Le 9 juin 2023, une étude sur le déplacement des mammifères terrestres pendant le confinement a été publiée dans la revue américaine Science. Cette étude est le fruit d’une collaboration internationale de 174 chercheurs à laquelle les scientifiques de l’Office français de la biodiversité ont participé.
Pendant la pandémie de COVID-19, de très nombreux Etats ont décidé de mettre en place des confinements plus ou moins stricts de leur population humaine pour tenter d’enrayer la progression de la maladie.
Si cette situation inédite a brutalement freiné le fonctionnement de nos sociétés, elle a également été l’opportunité d’étudier les effets de la présence humaine sur les déplacements des mammifères terrestres.
« Une précédente étude (Tucker et al 2018) avait montré que les déplacements des grands mammifères sont fortement réduits à mesure que l'empreinte humaine augmente. Mais, entre la présence, les activités et les infrastructures humaines, il est très compliqué de déterminer ce qui impacte le plus leurs déplacements. Les données permettant d'approcher ces questions sont difficiles à obtenir à large échelle, notamment sur la fréquentation humaine et ses variations spatio-temporelles sur une échelle aussi large » souligne Pascal Marchand, chargé d’études et de recherche en écologie comportementale à la direction de la recherche et de l’appui scientifique de l’OFB.
Pour tenter de trouver des éléments de réponse, 174 chercheurs du monde entier ont collaboré ensemble. À l'aide de données GPS, ils ont comparé les mouvements de 2 300 individus de 43 espèces de mammifères terrestres pendant le 1er confinement de 2020 par rapport à leur comportement à la même période l’année précédente.
« En France, l’Office français de la biodiversité a fourni des données enregistrées par les colliers GPS déployés sur les bouquetins des Alpes dans les massifs de Belledonne et du Bargy. Le Parc national des Ecrins (Bouquetin des Alpes) et le Parc national des Pyrénées (Bouquetin ibérique) ont également fourni des données GPS » précise Pascal Marchand.
Si les résultats varient en fonction des espèces, des pays étudiés et de la sévérité du confinement mis en place, cette étude montre cependant que le comportement spatial des mammifères a été largement modifié. Les distances parcourues en 1h par les mammifères sauvages ont diminué en moyenne de 12 %, suggérant que les petits déplacements réalisés d’ordinaire pour éviter les humains ont été moins fréquents pendant le confinement. En revanche, les distances parcourues en 10 jours, qui renseignent plutôt sur les grands déplacements et la perméabilité des paysages, ont augmenté jusqu’à 73 % dans les pays où le confinement était le plus strict, comme la France.
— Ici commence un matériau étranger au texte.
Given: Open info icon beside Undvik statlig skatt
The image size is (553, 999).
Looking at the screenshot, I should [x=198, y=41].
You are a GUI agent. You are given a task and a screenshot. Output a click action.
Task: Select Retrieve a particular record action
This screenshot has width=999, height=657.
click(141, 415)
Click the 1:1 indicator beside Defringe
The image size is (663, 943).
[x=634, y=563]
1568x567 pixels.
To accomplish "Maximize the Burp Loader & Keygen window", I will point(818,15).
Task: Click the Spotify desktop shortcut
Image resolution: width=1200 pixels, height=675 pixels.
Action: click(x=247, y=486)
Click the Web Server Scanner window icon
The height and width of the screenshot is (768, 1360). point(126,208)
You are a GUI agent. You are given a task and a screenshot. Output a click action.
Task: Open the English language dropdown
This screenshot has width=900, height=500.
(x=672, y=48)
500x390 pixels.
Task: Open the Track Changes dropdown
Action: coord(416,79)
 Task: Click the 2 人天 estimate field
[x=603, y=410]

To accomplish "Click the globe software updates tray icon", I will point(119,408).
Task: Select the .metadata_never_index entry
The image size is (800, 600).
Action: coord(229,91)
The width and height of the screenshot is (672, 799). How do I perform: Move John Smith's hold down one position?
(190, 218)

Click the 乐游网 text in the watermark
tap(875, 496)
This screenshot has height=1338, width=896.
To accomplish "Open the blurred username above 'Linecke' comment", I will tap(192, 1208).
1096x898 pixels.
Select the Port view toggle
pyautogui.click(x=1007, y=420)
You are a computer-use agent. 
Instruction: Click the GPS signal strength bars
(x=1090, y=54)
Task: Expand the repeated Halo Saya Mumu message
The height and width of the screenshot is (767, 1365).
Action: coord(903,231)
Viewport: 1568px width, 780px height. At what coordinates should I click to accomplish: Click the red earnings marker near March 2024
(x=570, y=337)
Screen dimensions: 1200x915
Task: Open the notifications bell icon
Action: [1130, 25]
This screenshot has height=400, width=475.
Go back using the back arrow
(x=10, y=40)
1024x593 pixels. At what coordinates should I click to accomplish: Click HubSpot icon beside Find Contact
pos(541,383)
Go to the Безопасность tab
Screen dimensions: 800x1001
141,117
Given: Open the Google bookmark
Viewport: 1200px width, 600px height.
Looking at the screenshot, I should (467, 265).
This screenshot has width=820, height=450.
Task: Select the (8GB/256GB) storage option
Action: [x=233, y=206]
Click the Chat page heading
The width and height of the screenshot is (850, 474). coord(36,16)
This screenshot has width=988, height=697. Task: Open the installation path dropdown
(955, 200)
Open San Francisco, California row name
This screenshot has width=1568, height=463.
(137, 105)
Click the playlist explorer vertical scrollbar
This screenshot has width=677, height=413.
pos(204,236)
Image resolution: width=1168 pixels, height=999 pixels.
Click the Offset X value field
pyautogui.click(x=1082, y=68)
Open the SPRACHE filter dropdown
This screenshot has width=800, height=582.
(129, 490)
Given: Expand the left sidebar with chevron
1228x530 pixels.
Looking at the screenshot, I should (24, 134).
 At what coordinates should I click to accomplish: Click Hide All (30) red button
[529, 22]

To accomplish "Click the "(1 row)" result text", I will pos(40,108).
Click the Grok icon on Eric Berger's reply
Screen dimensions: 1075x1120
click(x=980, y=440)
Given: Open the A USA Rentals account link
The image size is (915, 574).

Les mammifères étaient également 36 % plus proches des routes qu’ils ne l’étaient l’année précédente, ce qui révèle l‘incidence du trafic routier sur l’utilisation de l’espace par les animaux.
Selon cette étude, la mobilité humaine est donc un déterminant clé du comportement des mammifères terrestres. Par conséquent, en plus des infrastructures (routes, chemins, etc) qui fragmentent les habitats et réduisent les déplacements, les politiques publiques devraient également considérer le volume de présence humaine dans les zones importantes pour le déplacement des animaux. L’étude démontre également que de nombreuses populations d'animaux sauvages sont capables de répondre rapidement aux changements de mobilité humaine, ce qui ouvre des perspectives positives pour les futures stratégies de conservation et d’aménagement durable des territoires.